Whenever we do something to improve something, we’re designing. Design is everywhere, in essence everyone is a designer.
As living beings, we are our environment. Design plays a significant role in human health and wellbeing, and the way that we configure and manipulate elements in a space can mean more to it’s inhabitants than whether they like the colour of the walls or texture of the carpet or the thread count of the bed linen. On the most basic level certain environmental factors have universal effects on all on us – e.g daylight and circadian rhythm.
Wellbeing is a state of being with others, where human, planetary and economic needs are met, where one can act meaningfully to pursue one’s goals and where one enjoys a satisfactory quality of life.

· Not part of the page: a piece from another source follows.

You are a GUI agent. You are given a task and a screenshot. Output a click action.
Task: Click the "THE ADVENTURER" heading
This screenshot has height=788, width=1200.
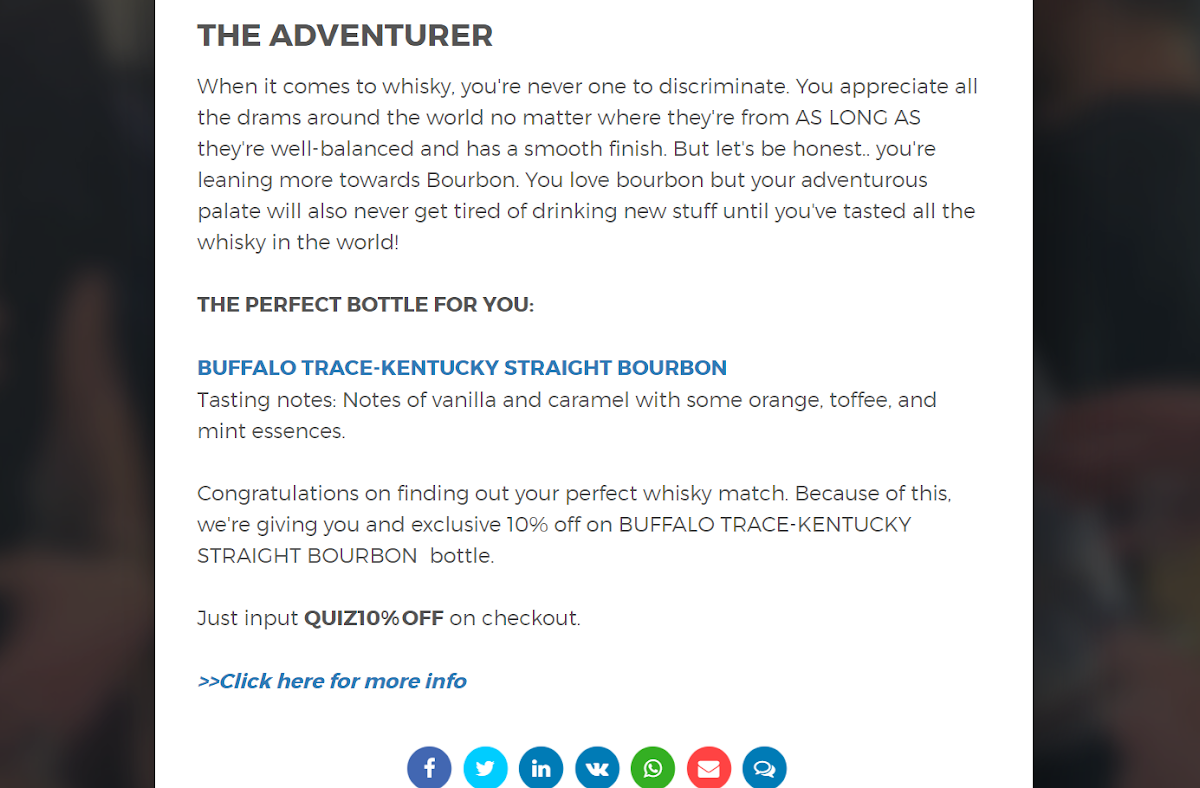345,36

Improving wellbeing is at the heart of the spa and wellness industry and increasingly in the hospitality sector. Together these sectors promote a number of strategic approaches to policy and practice development to enhance wellbeing outcomes for people – including the workforce and guests.
One of these strategic approaches – Design for Wellbeing or Salutogenic design – looks at the measurable aspect of design and environmental psychology which measures the mood and soul of a place in ways that that can assist both the building itself and the building’s inhabitants to operate at their peak effectiveness while maintaining and enhancing physical and mental wellbeing. In essence, to demonstrate how thoughtfully designed spaces can have a powerful impact on its inhabitants.

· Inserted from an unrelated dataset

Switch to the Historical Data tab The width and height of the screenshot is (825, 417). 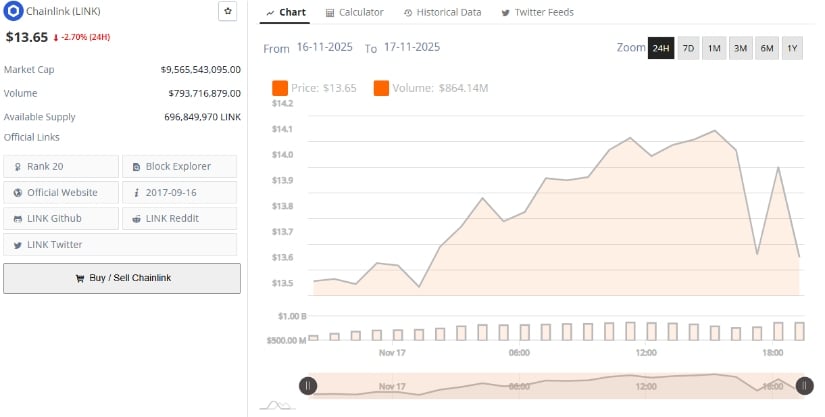tap(442, 12)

Design for Wellbeing can be defined as SMART (specific, measurable, achievable, realistic and time-bound) design of spaces, places, material objects and experiences that create the ability of design to evoke positive or negative emotional responses, enhance our connection to nature and curate moments for the rituals of peoples daily lives towards achieving overall holistic wellness.

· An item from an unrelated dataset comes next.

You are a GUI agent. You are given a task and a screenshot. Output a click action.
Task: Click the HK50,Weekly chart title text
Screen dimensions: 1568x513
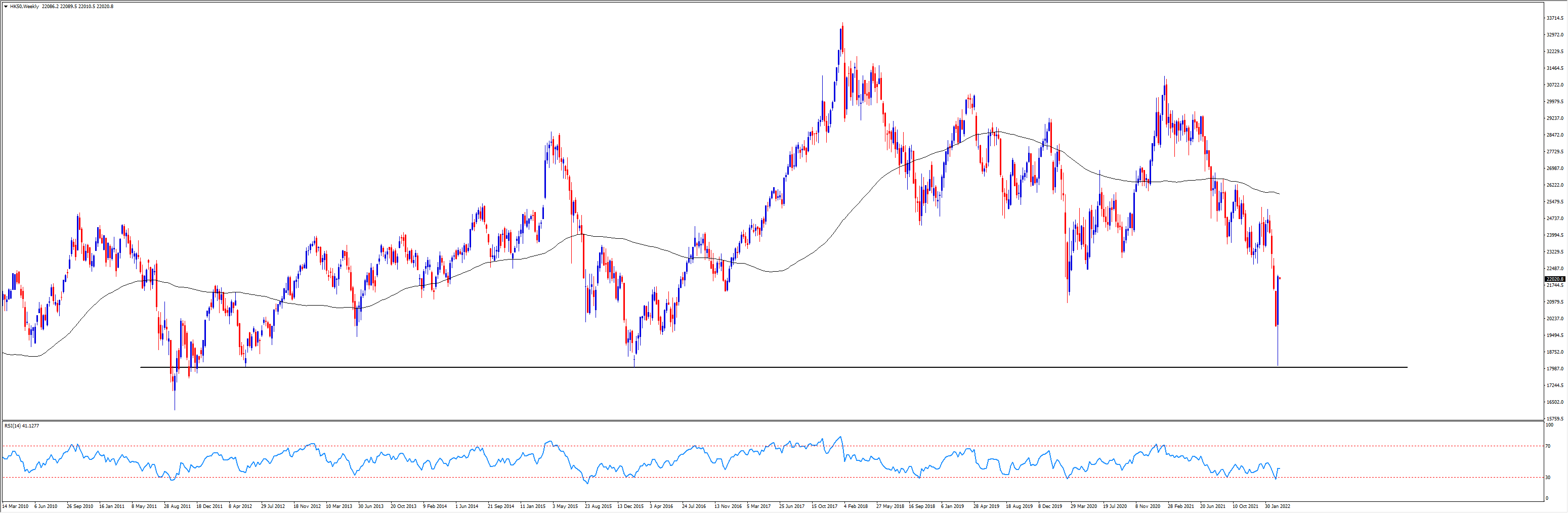point(24,7)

In practical terms, Design for Wellbeing means disrupting and transforming the quality of life by combining architectural, artistic, craft based, innovative, evidence based research and therapeutic driven approaches for individual, system and infrastructure level changes through integrative, transformative, holistic and collaborative processes (Example: WELL Building and FIT WELL standard).
Design for Wellbeing is not one thing – it is many. It requires that design be seen as a broad umbrella of wellbeing enhancing experiences that indentify issues in systems and find technical solutions and practices than can and should be improved for the betterment of human and natural life.
In other words better design points the way forward towards better solutions that will effectively eliminate stress and anxiety from all elements of the built environment and in turn optimize and maximize the user experience and it’s resulting impact on the brain, body and behaviour (including productivity).
Examples: a) Creating a positive healing and restorative atmosphere via Biophilia.
- b) Linking the visual connections between the interior and exterior c) Increased usage of natural and local materials which positively affect stress responses c) Dynamic and diffuse daylight to support healthy circadian rythms d) Indoor Air Quality f) Natural odours and scents.
Though the wellness trend will play itself out and evolve over time, people-centric, health focused design with emphasis on people, planet, productivity and profit will endure in hospitality and Spa design and architecture.
Whether it is creating a positive healing and restorative atmosphere, where space, place and experience work in harmony with aesthetics and happiness to nurture all our senses, Design for Wellbeing can pay huge dividends in terms of enhanced well-being, productivity, business effectiveness and efficiency and reduced “Nature Deficit Disorder” – a naturally profitable return on a relatively small investment.